How do you as the company, then, strengthen your brand, even on those occasions when you are not in direct control of the customer-company contact point? From the Zappos.com blog post, we’ve pinpointed two ways: 1) quality customer service, and 2) a strong set of company values.
Quality customer service
Customer service is essential for any company because it is what your customers say about you to their peers. It’s what they’ll say about you when you’re not around, and it is often also what they’ll broadcast right there on your social media pages. Sure, you’re not in direct control of what your customers say about you after you have done business with them, but you are in control of the experience they have when they are doing business with you. And ultimately it is this experience that will determine what they say about you in the long run. So if you want your customers to have a lasting good impression of you—and to become self-proclaimed promoters of your brand—extend high quality customer service to leave them with a positive, memorable experience.
Strong company values
If you read our other blog post about the phrase “your culture is your brand,” then you may be able to infer how strong company values factor into the picture.
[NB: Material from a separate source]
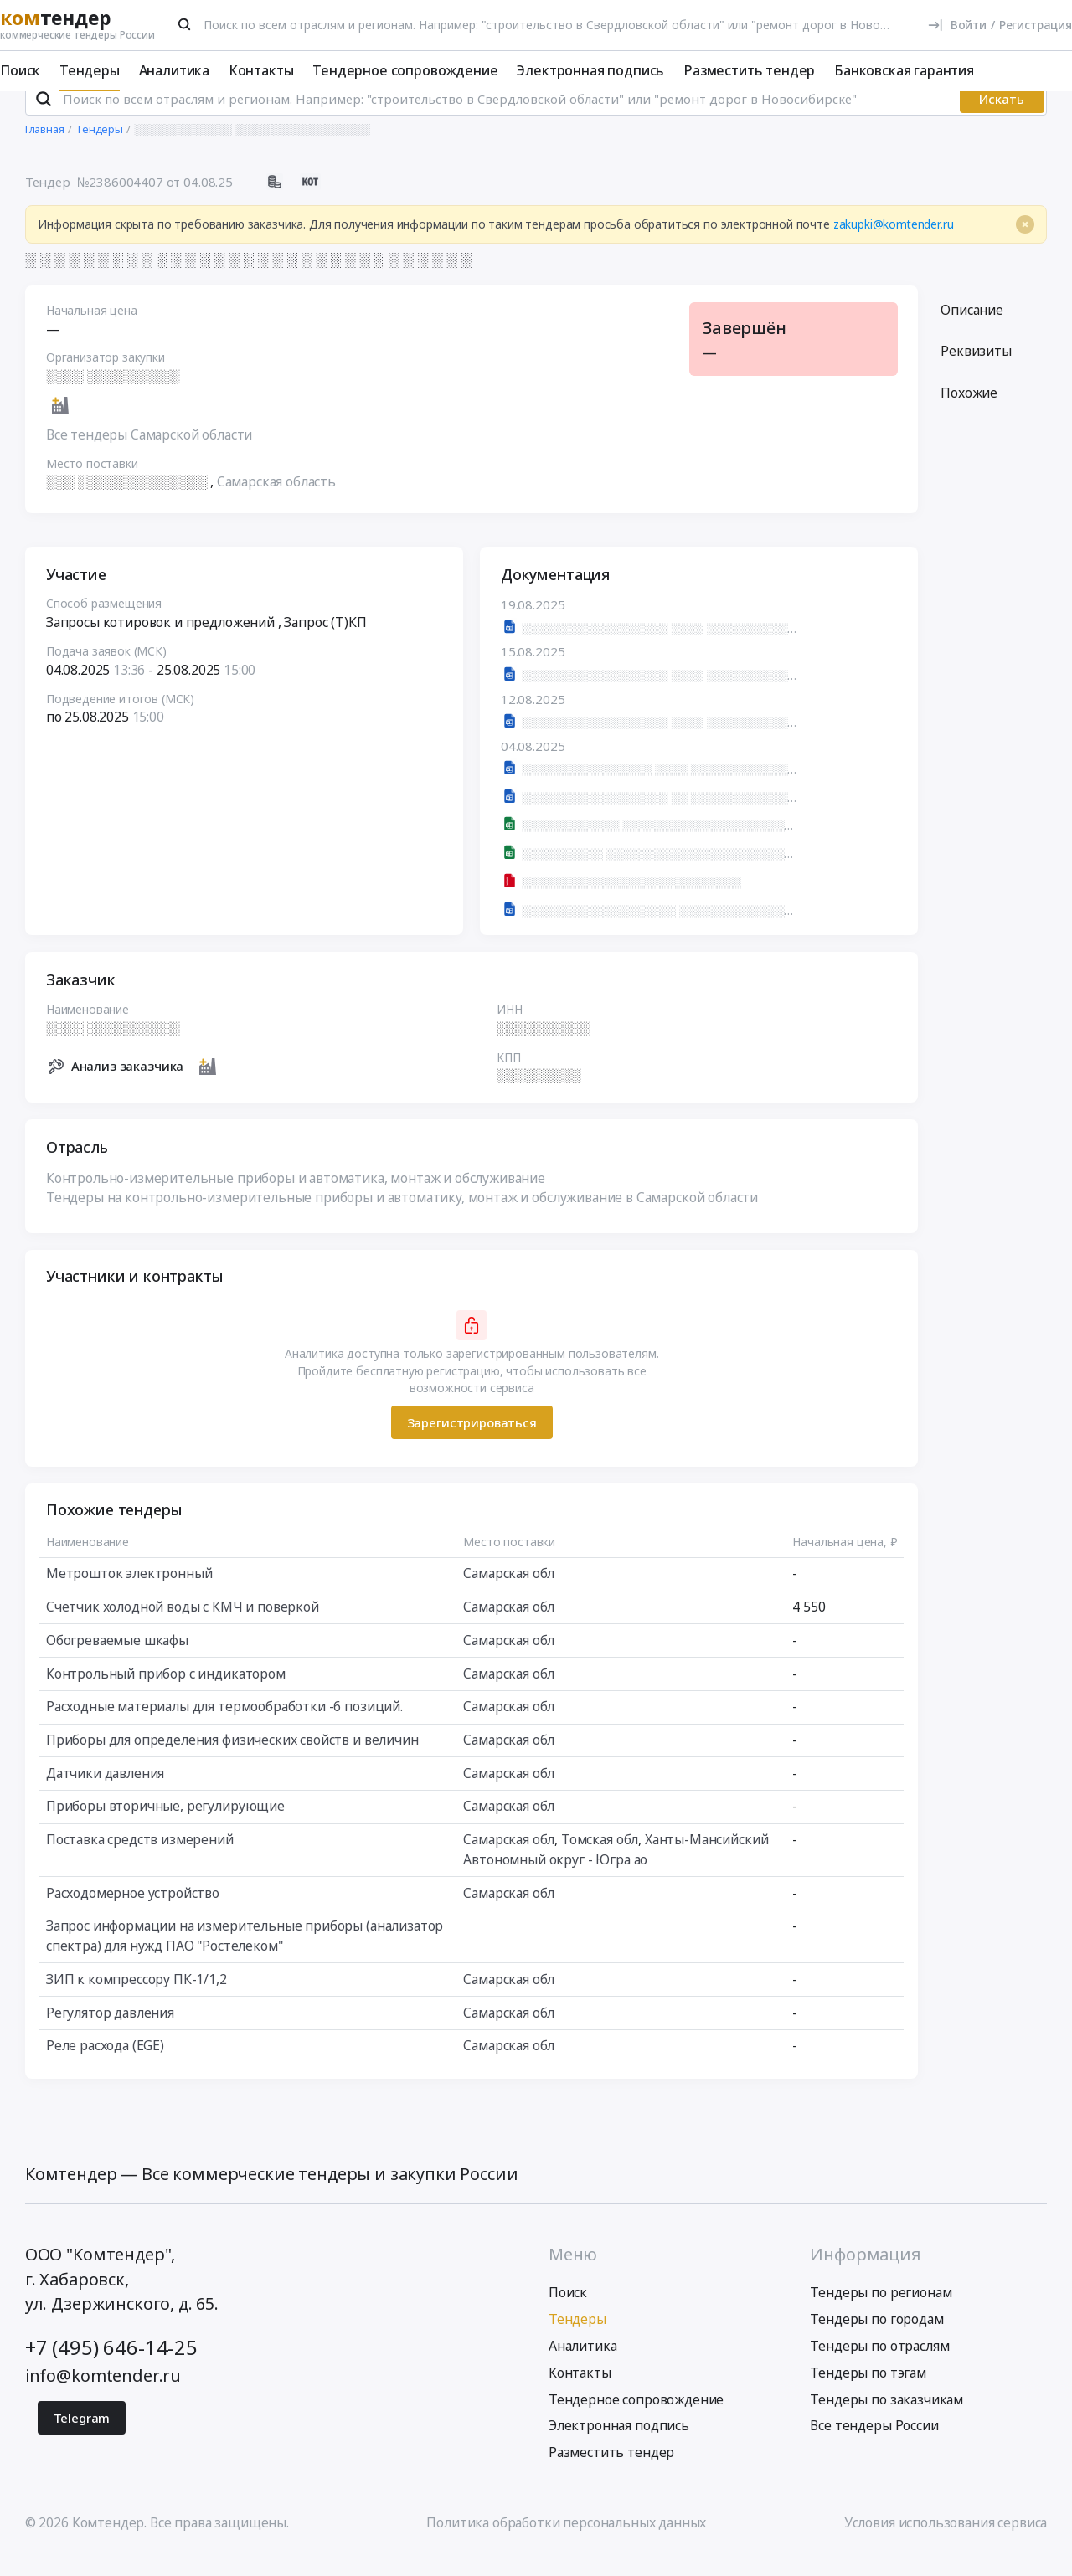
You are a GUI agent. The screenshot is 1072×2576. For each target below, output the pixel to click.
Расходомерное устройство (132, 1914)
Strong company values unite employees and motivate them to do their best work. Strong company values also lend a company a stronger identity. Apple, for example, strongly values cutting edge innovation and high quality. Everything the company does, including who it hires, is centered around these values. This gives Apple an overall identity that shouts “innovation” and “quality.” So when people think of Apple as a company, they think of these words. Having strong company values that customers can link to a company’s identity is especially important because even when a customer has a bad experience doing business with a company, they still might support the company if they know that the company’s underlying values coincide with their own.